• _Required work_
Write out each record again exactly as it stands.

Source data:

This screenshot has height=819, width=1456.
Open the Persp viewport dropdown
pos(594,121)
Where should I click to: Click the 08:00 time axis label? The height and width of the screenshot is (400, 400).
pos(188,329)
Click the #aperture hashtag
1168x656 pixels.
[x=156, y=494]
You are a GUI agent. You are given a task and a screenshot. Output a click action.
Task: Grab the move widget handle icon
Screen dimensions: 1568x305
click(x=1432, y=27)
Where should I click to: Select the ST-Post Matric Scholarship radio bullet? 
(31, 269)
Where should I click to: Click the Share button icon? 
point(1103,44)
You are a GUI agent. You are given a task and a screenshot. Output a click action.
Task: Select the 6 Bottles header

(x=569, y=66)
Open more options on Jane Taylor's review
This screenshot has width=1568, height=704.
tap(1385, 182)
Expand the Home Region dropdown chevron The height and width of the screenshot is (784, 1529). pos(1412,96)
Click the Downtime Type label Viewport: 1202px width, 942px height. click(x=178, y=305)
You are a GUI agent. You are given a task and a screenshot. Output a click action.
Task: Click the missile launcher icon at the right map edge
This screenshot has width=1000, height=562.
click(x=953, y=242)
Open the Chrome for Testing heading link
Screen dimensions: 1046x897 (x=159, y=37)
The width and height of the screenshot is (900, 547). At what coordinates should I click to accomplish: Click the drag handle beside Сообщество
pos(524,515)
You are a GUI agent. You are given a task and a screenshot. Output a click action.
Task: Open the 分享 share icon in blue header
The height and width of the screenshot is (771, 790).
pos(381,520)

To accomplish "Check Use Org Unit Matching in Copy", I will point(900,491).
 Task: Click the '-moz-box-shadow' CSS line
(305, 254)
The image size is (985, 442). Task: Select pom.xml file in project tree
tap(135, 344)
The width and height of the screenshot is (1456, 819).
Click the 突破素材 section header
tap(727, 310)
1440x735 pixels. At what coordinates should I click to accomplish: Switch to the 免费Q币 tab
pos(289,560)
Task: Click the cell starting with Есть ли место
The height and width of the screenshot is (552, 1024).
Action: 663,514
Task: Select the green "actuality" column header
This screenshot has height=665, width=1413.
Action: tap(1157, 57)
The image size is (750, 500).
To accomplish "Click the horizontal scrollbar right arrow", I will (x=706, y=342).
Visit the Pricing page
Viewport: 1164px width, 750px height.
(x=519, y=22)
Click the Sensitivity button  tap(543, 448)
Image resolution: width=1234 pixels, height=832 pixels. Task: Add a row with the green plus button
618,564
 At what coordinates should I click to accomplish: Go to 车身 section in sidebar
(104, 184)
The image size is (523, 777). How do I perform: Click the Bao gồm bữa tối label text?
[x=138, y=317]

• _Solution to this problem_
This screenshot has height=819, width=1456.
Open the Persp viewport dropdown
pos(594,121)
Where should I click to: Click the 08:00 time axis label? The height and width of the screenshot is (400, 400).
pos(188,329)
Click the #aperture hashtag
1168x656 pixels.
[x=156, y=494]
You are a GUI agent. You are given a task and a screenshot. Output a click action.
Task: Grab the move widget handle icon
Screen dimensions: 1568x305
click(x=1432, y=27)
Where should I click to: Select the ST-Post Matric Scholarship radio bullet? 
(31, 269)
Where should I click to: Click the Share button icon? 
point(1103,44)
You are a GUI agent. You are given a task and a screenshot. Output a click action.
Task: Select the 6 Bottles header

(x=569, y=66)
Open more options on Jane Taylor's review
This screenshot has width=1568, height=704.
tap(1385, 182)
Expand the Home Region dropdown chevron The height and width of the screenshot is (784, 1529). pos(1412,96)
Click the Downtime Type label Viewport: 1202px width, 942px height. click(x=178, y=305)
You are a GUI agent. You are given a task and a screenshot. Output a click action.
Task: Click the missile launcher icon at the right map edge
This screenshot has width=1000, height=562.
click(x=953, y=242)
Open the Chrome for Testing heading link
Screen dimensions: 1046x897 (x=159, y=37)
The width and height of the screenshot is (900, 547). At what coordinates should I click to accomplish: Click the drag handle beside Сообщество
pos(524,515)
You are a GUI agent. You are given a task and a screenshot. Output a click action.
Task: Open the 分享 share icon in blue header
The height and width of the screenshot is (771, 790).
pos(381,520)

To accomplish "Check Use Org Unit Matching in Copy", I will point(900,491).
 Task: Click the '-moz-box-shadow' CSS line
(305, 254)
The image size is (985, 442). Task: Select pom.xml file in project tree
tap(135, 344)
The width and height of the screenshot is (1456, 819).
Click the 突破素材 section header
tap(727, 310)
1440x735 pixels. At what coordinates should I click to accomplish: Switch to the 免费Q币 tab
pos(289,560)
Task: Click the cell starting with Есть ли место
The height and width of the screenshot is (552, 1024).
Action: 663,514
Task: Select the green "actuality" column header
This screenshot has height=665, width=1413.
Action: tap(1157, 57)
The image size is (750, 500).
To accomplish "Click the horizontal scrollbar right arrow", I will (x=706, y=342).
Visit the Pricing page
Viewport: 1164px width, 750px height.
(x=519, y=22)
Click the Sensitivity button  tap(543, 448)
Image resolution: width=1234 pixels, height=832 pixels. Task: Add a row with the green plus button
618,564
 At what coordinates should I click to accomplish: Go to 车身 section in sidebar
(104, 184)
The image size is (523, 777). How do I perform: Click the Bao gồm bữa tối label text?
[x=138, y=317]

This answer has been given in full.